A recent article in Fleet Owner magazine on improving driver behaviour makes for interesting reading and contains lesson that can be applied in just about any organisation. A blend of training and technology has been behind a successful drive to counter ‘distracted driving’, which is said to account for up to two-thirds of fatal crashes.
Thanks to technology, but also the fostering of a ‘safety culture’; testing or dialling while at the wheel has fallen to number 7 in the list of most common risky behaviours among drivers at Central Oregon Truck Company (COTC). Just 12 months ago it was number 1. Much of this has been down to the use of in-cab videos of incidents to teach drivers.
For the past 2 years, the company has operated a strict policy on distracted driving for its 300 drivers – three strikes and you’re out. Using a handheld phone while driving means a warning and automatic retraining.
Despite an approach that might be deemed as draconian by some – or perhaps because of it? – the company attracts very positive reviews from drivers and has been a permanent fixture on the CarriersEdge annual Top 20 Best Fleets To Drive For.
The company has worked to impress on its drivers how dangerous it is to multitask at the wheel, using online courses that show how easily the mind is distracted when focusing on more than one task at a time. Drivers participating in the test cannot fail to recognise how their reflexes are slower when driving and using a phone at the same time – a valuable learning for many, who prior to undergoing the exercise believe that they are well capable of safely multitasking in this way.
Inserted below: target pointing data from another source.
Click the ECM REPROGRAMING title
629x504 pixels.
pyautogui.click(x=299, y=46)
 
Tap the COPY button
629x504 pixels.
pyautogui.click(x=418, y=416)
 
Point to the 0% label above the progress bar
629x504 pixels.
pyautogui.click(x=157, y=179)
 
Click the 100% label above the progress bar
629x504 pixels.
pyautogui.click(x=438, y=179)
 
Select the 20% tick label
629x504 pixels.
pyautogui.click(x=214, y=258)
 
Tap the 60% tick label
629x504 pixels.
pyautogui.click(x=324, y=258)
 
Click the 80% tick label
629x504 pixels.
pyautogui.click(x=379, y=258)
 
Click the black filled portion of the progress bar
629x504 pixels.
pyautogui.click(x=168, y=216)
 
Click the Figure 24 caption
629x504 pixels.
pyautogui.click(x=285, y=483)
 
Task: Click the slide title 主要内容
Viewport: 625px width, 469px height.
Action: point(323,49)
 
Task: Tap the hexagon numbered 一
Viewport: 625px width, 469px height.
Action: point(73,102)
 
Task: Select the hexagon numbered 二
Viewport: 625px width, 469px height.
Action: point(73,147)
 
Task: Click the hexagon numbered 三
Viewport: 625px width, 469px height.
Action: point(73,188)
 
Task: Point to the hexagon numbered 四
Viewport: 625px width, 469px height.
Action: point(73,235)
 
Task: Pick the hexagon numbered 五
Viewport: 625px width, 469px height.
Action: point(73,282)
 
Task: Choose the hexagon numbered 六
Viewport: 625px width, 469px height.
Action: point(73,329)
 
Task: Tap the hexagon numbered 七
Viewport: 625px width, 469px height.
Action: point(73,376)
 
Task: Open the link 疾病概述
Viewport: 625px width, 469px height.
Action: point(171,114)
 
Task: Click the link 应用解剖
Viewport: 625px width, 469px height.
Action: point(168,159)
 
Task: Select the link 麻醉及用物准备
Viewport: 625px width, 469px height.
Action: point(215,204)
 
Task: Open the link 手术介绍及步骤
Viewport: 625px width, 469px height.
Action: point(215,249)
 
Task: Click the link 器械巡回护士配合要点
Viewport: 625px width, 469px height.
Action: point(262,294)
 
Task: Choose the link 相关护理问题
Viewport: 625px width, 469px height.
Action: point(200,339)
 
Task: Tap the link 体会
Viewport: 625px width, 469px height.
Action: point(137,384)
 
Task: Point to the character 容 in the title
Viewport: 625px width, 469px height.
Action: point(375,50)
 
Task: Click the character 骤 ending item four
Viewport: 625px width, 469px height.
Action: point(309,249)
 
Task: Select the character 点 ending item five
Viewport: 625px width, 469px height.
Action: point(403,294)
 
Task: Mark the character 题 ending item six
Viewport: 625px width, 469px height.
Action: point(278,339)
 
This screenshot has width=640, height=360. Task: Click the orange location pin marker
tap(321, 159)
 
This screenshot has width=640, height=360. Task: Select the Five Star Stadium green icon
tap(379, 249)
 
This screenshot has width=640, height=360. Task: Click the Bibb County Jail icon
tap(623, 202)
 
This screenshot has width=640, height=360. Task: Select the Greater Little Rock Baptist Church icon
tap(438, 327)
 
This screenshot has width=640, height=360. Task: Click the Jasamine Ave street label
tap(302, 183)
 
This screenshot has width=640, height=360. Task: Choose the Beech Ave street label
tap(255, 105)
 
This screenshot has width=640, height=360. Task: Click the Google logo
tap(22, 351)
COTC’s Brad Aimone refers to distracted driving as “the new drunk driving”. Indeed, according to the Transportation Research Lab, drivers using a handheld phone while driving can exhibit greater delayed response times and stopping distances than those under the influence of alcohol.
A US report also found that over 65% of fleets improved the safety of their drivers through a combination of at least one advanced safety technology and a stronger safety culture. Companies surveyed by the Virginia Tech Transportation Institute (VTTI) sought improvements in “hiring safe drivers, training current and new drivers to safely operate trucks, developing proactive management programs to encourage safe driving, building strong safety cultures to support safety, improving driver scheduling to reduce fatigue, equipping trucks with technologies designed to assist the driver, and ensuring the trucks are in good working condition through vehicle maintenance.”
Increasingly, the role of telematics in these programmes is a central one.